Collected data entries
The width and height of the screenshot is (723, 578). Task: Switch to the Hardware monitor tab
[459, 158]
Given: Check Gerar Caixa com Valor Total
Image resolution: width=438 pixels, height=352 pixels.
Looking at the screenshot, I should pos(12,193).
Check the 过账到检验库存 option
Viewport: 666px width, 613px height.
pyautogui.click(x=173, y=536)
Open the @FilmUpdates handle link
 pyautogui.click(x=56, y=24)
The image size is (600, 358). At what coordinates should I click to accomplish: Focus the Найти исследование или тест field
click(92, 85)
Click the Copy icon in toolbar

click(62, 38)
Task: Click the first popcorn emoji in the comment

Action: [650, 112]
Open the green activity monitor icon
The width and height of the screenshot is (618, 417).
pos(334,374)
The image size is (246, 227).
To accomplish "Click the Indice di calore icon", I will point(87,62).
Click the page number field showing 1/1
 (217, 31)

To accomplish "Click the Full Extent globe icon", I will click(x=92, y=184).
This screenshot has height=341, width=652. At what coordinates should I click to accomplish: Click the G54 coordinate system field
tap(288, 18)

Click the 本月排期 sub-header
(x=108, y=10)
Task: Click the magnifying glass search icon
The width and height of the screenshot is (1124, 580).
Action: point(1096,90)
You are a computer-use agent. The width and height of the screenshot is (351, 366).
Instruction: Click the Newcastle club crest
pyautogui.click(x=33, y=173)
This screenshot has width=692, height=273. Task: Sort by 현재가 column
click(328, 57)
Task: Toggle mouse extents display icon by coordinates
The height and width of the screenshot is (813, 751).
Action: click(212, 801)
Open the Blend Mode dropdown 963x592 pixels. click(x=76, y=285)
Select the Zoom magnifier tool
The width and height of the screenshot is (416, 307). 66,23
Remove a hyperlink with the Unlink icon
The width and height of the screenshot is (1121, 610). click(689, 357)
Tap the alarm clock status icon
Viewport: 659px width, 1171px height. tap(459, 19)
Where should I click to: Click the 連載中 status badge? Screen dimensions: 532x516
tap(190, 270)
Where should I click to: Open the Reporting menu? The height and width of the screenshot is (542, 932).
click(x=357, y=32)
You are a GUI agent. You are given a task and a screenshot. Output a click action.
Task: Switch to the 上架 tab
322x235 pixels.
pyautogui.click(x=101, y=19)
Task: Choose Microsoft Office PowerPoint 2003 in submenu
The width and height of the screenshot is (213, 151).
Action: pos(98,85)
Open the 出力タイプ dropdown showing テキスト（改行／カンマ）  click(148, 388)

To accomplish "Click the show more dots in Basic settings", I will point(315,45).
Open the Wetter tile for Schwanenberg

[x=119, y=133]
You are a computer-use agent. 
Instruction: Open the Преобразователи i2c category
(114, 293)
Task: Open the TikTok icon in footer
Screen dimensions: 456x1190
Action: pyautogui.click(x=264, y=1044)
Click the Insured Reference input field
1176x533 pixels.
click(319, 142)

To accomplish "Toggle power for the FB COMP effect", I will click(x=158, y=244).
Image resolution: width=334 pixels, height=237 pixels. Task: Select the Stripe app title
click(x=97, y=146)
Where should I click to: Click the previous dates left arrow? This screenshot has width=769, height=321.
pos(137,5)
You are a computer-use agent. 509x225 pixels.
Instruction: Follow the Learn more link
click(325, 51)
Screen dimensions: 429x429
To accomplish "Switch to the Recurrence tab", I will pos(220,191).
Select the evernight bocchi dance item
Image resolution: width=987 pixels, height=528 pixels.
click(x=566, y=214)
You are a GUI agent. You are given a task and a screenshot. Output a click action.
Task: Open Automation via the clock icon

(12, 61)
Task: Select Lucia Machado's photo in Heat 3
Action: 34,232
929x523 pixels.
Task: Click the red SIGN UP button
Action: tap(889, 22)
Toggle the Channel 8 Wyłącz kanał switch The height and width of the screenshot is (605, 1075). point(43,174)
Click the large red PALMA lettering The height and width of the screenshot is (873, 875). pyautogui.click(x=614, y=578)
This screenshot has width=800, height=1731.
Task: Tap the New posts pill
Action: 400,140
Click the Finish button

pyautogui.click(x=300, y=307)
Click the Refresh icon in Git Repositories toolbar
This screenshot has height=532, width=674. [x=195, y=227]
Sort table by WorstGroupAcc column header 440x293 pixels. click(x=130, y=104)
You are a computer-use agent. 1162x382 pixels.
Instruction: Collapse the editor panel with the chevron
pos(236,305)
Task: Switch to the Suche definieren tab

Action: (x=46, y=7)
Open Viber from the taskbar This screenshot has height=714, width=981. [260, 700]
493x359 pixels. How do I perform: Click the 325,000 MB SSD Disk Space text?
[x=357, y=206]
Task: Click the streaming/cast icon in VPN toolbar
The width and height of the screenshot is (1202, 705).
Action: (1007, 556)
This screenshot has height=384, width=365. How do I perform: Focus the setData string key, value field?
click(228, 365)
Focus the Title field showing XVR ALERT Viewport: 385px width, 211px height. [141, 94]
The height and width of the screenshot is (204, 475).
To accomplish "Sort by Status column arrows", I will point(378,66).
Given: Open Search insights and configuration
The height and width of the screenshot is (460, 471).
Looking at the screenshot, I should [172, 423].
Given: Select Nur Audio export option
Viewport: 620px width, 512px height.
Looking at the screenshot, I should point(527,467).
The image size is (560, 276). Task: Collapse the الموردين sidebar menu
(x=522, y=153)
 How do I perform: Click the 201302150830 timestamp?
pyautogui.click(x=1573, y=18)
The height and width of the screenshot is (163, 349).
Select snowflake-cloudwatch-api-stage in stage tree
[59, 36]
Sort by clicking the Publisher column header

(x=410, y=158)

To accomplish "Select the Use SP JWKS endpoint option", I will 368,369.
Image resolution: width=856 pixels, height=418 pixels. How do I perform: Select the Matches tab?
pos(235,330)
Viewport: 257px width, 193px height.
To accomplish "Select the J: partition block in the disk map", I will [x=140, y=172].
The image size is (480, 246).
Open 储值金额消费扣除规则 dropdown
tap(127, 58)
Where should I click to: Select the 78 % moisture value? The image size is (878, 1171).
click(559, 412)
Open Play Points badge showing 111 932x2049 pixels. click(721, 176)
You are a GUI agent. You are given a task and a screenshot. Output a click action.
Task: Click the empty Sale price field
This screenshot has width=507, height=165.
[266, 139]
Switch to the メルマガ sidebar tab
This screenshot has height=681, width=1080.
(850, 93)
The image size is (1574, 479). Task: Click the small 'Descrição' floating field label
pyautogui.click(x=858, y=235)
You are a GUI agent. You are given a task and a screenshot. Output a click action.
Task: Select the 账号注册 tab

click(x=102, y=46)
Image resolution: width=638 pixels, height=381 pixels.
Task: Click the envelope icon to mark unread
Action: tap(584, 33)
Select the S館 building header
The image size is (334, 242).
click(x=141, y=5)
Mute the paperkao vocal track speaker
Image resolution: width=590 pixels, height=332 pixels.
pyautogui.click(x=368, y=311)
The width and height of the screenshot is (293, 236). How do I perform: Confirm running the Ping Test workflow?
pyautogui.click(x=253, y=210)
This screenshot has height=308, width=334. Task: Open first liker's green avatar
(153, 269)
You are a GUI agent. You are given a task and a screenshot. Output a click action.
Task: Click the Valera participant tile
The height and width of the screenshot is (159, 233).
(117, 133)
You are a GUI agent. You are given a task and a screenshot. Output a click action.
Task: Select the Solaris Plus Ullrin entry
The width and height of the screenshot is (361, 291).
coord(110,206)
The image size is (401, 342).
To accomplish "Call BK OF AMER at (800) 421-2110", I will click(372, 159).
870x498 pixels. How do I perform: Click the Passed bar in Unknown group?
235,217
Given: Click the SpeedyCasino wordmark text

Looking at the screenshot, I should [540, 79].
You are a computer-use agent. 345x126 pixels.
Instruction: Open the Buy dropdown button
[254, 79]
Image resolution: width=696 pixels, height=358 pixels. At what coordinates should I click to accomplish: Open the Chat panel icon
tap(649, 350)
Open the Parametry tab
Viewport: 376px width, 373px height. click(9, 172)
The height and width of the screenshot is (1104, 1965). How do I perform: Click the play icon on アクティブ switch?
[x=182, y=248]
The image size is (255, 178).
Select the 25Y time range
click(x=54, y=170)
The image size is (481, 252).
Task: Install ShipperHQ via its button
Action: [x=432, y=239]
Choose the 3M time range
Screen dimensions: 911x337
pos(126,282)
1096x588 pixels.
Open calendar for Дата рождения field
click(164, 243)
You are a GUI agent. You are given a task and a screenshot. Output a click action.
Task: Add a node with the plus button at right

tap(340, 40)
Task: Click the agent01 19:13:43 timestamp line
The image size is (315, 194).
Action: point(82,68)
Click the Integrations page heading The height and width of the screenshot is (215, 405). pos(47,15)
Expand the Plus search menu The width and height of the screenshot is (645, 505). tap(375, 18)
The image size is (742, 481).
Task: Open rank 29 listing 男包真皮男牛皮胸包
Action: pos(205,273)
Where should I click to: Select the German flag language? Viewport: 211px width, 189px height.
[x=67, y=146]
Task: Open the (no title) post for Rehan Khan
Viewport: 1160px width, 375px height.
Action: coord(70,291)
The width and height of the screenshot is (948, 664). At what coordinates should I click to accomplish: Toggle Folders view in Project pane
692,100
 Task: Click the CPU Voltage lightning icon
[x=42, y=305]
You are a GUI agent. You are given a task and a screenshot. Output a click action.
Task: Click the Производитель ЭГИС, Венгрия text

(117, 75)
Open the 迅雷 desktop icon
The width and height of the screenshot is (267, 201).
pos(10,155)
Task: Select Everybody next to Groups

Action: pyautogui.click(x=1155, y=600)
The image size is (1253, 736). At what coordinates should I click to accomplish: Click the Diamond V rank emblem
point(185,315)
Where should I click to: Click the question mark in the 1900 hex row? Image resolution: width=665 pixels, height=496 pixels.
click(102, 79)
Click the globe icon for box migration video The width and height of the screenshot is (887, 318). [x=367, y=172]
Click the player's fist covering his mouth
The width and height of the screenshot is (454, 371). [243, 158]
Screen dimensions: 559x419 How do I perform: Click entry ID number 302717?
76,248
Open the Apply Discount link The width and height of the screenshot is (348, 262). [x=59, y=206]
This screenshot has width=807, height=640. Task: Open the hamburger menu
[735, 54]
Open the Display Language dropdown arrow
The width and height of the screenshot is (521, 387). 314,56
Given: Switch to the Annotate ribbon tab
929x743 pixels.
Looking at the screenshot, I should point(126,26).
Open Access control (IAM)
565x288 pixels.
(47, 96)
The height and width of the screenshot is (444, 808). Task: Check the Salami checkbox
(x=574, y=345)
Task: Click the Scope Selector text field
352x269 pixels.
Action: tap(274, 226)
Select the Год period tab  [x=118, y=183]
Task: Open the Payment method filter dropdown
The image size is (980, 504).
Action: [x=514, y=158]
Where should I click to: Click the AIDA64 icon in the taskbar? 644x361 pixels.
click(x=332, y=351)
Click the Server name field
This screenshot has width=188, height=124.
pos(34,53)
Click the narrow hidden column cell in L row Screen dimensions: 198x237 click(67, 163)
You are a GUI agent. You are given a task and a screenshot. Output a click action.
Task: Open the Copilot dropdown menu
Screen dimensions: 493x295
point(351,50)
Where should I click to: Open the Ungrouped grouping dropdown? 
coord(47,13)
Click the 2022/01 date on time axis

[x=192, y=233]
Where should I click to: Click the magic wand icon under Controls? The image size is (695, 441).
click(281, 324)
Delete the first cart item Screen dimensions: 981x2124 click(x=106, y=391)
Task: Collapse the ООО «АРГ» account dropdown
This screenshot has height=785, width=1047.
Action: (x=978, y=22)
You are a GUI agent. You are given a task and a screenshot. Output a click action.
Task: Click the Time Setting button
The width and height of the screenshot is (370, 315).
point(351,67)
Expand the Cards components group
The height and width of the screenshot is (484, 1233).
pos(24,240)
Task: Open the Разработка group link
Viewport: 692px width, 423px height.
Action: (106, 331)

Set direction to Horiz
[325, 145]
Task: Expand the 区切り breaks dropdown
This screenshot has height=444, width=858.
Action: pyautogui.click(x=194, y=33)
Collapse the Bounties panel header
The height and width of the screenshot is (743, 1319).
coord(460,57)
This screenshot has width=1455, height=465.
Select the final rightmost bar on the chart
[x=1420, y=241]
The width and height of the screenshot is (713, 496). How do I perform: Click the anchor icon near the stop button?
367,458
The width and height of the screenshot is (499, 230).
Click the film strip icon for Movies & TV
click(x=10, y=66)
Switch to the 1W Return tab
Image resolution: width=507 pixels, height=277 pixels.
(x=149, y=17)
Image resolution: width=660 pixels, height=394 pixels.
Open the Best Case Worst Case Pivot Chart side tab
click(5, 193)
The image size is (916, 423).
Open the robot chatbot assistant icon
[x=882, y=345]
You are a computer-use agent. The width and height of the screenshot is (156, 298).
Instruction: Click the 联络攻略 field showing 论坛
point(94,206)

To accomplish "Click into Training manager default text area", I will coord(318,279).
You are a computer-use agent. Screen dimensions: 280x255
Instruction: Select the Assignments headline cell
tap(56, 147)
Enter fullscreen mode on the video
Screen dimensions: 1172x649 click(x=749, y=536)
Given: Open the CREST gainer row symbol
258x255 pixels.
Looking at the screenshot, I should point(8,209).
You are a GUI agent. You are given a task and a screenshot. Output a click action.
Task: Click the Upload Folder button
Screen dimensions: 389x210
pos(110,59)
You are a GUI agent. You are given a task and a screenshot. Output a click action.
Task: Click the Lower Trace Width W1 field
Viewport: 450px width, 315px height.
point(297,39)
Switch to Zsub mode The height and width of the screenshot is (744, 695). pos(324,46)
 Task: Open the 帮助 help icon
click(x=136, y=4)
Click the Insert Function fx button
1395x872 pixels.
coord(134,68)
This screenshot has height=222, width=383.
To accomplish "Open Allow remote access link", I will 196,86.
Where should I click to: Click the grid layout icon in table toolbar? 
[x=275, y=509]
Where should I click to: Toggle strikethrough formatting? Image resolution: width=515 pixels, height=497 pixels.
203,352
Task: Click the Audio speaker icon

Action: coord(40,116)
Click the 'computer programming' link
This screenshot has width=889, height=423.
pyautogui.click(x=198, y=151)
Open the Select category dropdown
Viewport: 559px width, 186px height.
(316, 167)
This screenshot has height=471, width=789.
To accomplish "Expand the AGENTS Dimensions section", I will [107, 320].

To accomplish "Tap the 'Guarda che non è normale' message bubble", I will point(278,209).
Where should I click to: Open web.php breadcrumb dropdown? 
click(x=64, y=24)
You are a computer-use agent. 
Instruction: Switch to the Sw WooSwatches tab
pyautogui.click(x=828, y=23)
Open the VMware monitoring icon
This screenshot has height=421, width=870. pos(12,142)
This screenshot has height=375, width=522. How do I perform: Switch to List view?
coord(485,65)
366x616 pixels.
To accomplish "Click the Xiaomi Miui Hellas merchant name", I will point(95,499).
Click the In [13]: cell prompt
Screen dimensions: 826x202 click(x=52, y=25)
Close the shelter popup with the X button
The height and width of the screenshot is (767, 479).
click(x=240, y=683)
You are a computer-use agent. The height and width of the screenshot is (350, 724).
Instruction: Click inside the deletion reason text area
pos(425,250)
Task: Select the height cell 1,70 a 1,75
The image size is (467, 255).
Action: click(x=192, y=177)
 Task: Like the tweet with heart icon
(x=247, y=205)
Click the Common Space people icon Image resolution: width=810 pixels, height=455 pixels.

### Task item
After locating the line holding "Task: Open the 帮助 help icon" above, output exactly that line and every line after it through the line holding "This screenshot has height=471, width=789.". Include nothing else.

### Output below
 Task: Open the 帮助 help icon
click(x=136, y=4)
Click the Insert Function fx button
1395x872 pixels.
coord(134,68)
This screenshot has height=222, width=383.
To accomplish "Open Allow remote access link", I will 196,86.
Where should I click to: Click the grid layout icon in table toolbar? 
[x=275, y=509]
Where should I click to: Toggle strikethrough formatting? Image resolution: width=515 pixels, height=497 pixels.
203,352
Task: Click the Audio speaker icon

Action: coord(40,116)
Click the 'computer programming' link
This screenshot has width=889, height=423.
pyautogui.click(x=198, y=151)
Open the Select category dropdown
Viewport: 559px width, 186px height.
(316, 167)
This screenshot has height=471, width=789.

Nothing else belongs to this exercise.